On colleges asking for donations:

“And now you have the audacity to ask me for more money?! What kind of a cokehead relative is my college?”

“In their letter they were like, ‘Hey, it’s been a while since you’ve given us money.’ I was like, ‘Hey, it’s been a while since you housed and taught me!'”

On college:

“I lived like a goddamn Ninja Turtle. I didn’t drink water the entire time.”

“I paid $120,000 for someone to tell me to read Jane Austen, and then I didn’t.”

On aging:

“I’m gross. I have hair on my shoulders now. I don’t even have a joke for that, that’s how much I hate that shit.”

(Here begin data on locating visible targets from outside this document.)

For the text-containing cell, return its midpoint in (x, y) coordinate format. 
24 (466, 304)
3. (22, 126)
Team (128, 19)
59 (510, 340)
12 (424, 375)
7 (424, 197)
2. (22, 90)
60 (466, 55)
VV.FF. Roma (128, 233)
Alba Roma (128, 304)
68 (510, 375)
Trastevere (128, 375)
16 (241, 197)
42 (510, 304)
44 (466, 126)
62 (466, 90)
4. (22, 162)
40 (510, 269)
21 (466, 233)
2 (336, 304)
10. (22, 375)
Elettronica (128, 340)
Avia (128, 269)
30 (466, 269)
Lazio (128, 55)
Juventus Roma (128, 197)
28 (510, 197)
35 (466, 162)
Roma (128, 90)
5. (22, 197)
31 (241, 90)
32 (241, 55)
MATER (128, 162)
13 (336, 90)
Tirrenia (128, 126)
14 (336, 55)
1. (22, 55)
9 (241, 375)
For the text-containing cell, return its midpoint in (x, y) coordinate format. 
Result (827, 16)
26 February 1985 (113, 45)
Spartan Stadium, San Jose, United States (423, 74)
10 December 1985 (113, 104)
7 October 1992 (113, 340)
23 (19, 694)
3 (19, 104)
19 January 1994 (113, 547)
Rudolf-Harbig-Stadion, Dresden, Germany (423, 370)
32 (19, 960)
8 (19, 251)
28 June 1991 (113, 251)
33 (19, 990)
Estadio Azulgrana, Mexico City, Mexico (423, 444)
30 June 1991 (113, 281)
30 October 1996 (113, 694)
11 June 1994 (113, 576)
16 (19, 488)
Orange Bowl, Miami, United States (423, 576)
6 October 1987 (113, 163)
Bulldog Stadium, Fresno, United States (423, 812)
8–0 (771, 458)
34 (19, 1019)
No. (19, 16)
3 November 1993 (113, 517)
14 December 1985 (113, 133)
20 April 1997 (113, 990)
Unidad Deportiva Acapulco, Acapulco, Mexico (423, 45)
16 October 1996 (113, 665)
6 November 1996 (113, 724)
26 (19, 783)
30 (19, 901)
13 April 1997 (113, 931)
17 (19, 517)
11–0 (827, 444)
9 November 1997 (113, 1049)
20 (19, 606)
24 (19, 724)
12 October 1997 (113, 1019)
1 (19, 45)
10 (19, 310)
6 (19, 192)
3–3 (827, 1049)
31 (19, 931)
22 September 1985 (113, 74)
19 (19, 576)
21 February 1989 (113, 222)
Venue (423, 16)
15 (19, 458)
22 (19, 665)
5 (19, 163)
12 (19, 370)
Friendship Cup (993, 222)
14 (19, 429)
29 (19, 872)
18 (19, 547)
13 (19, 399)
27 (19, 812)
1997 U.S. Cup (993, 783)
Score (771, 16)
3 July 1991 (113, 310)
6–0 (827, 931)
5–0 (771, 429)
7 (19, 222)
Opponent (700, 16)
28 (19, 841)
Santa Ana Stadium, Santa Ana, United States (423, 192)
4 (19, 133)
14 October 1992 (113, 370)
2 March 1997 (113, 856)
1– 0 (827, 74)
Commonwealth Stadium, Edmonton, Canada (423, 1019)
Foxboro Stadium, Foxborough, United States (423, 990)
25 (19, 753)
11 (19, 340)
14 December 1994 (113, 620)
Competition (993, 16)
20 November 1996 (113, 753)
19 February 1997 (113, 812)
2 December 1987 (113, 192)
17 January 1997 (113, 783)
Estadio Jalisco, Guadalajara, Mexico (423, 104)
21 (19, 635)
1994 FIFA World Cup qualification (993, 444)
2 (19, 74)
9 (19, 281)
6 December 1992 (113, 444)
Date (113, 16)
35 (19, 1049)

“I’m like an iPhone, it’s going to be worse versions of this every year, plus I get super hot in the middle of the afternoon for no reason.”

On Captchas:

“You spend most of your day telling a robot that you’re not a robot. Think about that for two minutes and tell me that you don’t want to walk into the ocean.”

On Connecticut:

“I was in Connecticut recently doing white people stuff…”

On an 1860’s gazebos: 

“Building a gazebo during the Civil War, that’d be like doing stand-up comedy now.”

On Trump:

“This guy being the president, it’s like there’s a horse loose in the hospital. I think eventually everything’s going to be okay, but I have no idea what happens next. And neither do any of you, and neither do your parents, because there’s a horse loose in the hospital.”

On facts:

“Get out of here with your facts. You’re like the kid at the sleepover who, after midnight, is like, ‘It’s tomorrow now.’ Get out of here with your technicalities. Just because you’re accurate doesn’t mean you’re interesting.”

On putting his dog in a baby stroller:

“People lean in to see the baby, and instead they see a gargoyle, breathing like Chris Christie.”